How to brace and contract for stability and strength in your spine
Previously we have learnt how to breath correctly and control are breathing cycle. Now we will learn how to start controlling and activating our core control to help create spinal stability.
Your Core is made of up of a series of muscle groups surrounding and helping to control your trunk. spine & posture.
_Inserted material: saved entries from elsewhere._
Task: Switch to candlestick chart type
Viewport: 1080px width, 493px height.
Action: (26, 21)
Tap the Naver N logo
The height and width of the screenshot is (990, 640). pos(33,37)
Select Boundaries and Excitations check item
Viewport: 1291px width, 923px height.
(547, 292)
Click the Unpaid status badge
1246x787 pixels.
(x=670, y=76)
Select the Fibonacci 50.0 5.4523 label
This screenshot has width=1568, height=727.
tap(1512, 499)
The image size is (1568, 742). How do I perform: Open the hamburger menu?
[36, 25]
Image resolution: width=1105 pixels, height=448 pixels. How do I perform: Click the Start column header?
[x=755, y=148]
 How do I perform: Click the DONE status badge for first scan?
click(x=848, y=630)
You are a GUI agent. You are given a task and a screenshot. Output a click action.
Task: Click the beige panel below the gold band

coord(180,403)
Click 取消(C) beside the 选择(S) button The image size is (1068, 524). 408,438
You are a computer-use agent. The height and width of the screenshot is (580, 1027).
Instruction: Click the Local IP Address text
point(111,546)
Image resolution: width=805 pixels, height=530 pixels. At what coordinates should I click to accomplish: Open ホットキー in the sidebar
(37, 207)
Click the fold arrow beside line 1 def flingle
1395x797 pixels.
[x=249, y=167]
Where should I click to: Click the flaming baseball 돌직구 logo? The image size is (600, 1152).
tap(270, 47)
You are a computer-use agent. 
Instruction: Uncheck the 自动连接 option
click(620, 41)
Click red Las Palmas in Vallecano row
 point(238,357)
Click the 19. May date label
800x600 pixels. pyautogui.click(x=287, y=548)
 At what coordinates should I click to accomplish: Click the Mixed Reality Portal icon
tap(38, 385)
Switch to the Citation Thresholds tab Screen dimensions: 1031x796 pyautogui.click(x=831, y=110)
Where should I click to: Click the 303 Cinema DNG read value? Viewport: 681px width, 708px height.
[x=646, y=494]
The main areas being your diaphragm, abdominals, spinal and pelvic floor each area made of superficial and deeper muscle groups.
Connecting With Your Core
- Lie on your back with knees bent, pelvis and low back tucked back to the ground,
- Place your hands, flat palm down, below your belly button and above your trouser line — this is your target area of contraction,
- Initially start your controlled deep breathing cycle – trying to fill the stomach,
- At the peak of your inhale try and contract your lower abdominal muscle group where your hands are placed, hold for a couple of seconds and release the contraction and breath out,
- Once you start being able to more comfortable with this you can try and hold the contraction through the entire breath cycle
Practise daily for a couple of minutes
note- once you are bracing correctly there should be very minimal impact on your breathing from the lower abdominal contraction
- Juker, D. et al. Quantitative intramuscular myoelectric activity of lumbar portions of psoas and the abdominal wall during a wide variety of tasks. Medicine and Science in Sports and Exercise, 30 (2): 301-310.
- McGill, S. Low Back Disorders: Evidence Based Prevention and Rehabilitation. 2002. Human Kinetics Publishers.